(TASK DETAILS): Where "above" appears in a line of the entries below, that line should be copied.

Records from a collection

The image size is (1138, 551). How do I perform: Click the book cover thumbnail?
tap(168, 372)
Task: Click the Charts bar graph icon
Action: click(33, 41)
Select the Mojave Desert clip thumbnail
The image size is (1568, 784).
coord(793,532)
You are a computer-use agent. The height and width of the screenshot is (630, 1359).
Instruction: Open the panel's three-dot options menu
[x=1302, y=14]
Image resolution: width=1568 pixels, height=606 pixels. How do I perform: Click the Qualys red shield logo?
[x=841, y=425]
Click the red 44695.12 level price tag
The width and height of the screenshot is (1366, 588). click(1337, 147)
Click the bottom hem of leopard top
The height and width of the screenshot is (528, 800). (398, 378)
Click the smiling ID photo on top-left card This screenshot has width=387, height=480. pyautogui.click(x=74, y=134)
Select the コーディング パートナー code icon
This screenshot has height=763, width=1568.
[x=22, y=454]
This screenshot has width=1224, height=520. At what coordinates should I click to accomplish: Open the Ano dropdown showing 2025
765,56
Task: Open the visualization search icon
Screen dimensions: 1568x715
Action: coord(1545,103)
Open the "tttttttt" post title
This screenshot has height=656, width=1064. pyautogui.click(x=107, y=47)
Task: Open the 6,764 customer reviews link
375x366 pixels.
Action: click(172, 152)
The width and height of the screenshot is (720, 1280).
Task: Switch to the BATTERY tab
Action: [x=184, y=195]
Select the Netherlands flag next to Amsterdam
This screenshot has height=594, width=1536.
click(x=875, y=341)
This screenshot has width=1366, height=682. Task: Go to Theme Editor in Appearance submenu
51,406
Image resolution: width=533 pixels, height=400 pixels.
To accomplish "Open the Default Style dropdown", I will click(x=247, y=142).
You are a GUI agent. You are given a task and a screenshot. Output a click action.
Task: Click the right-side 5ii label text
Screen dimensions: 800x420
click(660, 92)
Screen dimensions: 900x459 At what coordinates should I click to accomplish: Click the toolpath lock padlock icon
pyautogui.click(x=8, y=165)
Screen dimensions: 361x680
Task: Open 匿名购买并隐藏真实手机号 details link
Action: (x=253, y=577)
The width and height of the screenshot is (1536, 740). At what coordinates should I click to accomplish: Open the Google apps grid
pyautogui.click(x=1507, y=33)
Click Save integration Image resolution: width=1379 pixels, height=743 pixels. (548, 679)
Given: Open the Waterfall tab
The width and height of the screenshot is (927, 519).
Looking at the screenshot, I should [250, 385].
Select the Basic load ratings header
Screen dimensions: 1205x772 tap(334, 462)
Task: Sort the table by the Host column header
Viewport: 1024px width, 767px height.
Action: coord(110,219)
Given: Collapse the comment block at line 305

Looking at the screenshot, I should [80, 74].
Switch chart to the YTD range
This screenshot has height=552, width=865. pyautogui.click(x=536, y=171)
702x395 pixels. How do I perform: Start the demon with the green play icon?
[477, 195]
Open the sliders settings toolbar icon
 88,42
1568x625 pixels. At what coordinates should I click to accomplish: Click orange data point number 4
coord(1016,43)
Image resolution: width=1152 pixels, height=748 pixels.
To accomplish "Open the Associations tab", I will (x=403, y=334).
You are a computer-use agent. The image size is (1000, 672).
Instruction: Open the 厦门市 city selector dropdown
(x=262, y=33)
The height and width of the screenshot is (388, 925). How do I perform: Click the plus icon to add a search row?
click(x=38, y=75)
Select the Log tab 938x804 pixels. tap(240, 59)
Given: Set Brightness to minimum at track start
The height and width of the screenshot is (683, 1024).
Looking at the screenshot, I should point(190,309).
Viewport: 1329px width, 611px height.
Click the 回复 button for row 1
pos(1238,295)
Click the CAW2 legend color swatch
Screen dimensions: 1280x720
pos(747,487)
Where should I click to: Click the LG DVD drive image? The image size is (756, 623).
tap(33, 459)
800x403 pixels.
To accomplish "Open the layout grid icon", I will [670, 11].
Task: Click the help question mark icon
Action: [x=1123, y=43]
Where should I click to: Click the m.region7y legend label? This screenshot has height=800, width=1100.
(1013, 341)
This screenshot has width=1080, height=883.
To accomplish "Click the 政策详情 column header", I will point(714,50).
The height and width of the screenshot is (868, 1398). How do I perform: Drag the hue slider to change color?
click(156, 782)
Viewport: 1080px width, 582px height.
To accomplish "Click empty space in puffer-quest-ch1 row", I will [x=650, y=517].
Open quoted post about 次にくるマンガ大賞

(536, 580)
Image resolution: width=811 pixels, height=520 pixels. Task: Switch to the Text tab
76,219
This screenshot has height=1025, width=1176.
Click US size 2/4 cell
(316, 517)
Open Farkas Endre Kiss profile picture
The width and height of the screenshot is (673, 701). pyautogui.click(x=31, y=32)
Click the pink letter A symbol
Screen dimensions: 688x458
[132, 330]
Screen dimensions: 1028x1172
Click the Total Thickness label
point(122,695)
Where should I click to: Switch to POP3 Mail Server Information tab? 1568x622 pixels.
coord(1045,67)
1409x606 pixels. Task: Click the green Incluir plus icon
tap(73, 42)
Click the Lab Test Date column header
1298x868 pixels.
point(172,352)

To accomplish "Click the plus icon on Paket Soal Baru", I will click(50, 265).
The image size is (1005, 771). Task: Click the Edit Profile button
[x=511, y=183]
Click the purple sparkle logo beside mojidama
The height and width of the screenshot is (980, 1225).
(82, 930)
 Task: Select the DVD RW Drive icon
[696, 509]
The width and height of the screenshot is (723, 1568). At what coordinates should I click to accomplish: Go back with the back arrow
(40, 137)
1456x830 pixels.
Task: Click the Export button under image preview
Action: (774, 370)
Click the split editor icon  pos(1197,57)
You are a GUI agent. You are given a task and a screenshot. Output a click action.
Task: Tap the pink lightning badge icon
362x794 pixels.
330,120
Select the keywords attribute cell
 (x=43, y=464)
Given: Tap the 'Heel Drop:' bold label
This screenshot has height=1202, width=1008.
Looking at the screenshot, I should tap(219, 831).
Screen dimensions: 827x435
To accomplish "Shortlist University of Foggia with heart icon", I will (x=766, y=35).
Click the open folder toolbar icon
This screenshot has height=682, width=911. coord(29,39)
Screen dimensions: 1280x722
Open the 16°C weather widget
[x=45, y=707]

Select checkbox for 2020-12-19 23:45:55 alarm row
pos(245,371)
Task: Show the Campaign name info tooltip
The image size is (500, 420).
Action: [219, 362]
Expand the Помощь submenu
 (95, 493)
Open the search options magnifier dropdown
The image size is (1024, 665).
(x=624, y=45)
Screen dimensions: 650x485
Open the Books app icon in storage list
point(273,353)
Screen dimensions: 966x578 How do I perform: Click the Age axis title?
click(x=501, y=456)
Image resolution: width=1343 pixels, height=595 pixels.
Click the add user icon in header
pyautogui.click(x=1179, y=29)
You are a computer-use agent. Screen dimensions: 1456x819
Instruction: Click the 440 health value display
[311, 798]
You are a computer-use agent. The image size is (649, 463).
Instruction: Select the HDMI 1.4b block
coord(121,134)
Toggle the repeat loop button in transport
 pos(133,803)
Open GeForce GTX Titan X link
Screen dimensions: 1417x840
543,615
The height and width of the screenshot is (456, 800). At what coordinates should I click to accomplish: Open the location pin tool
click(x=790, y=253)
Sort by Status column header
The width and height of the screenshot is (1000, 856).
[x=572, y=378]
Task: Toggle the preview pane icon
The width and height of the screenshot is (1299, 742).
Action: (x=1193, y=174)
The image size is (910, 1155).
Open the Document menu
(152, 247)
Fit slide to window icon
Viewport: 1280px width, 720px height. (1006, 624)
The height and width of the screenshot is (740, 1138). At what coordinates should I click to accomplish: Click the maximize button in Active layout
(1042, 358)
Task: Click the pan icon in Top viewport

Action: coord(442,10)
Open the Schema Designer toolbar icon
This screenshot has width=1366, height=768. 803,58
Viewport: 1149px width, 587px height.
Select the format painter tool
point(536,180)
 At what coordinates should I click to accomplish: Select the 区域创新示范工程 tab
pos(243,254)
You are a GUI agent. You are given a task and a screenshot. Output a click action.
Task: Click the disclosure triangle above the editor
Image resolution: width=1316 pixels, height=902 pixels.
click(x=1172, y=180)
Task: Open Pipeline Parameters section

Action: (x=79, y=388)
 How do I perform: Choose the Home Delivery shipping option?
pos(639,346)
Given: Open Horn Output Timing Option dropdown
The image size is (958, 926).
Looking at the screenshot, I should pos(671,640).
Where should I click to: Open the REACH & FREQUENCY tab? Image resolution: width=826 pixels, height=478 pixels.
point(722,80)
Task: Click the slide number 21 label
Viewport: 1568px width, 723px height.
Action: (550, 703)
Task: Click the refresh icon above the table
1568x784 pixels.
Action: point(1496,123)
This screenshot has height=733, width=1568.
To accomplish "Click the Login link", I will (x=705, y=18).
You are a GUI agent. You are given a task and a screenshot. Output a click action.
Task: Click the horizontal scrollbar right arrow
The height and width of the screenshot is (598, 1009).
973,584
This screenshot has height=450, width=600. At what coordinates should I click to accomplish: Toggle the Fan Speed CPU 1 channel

(TASK OUTPUT):
Task: Click the disclosure triangle above the editor
Task: Click the refresh icon above the table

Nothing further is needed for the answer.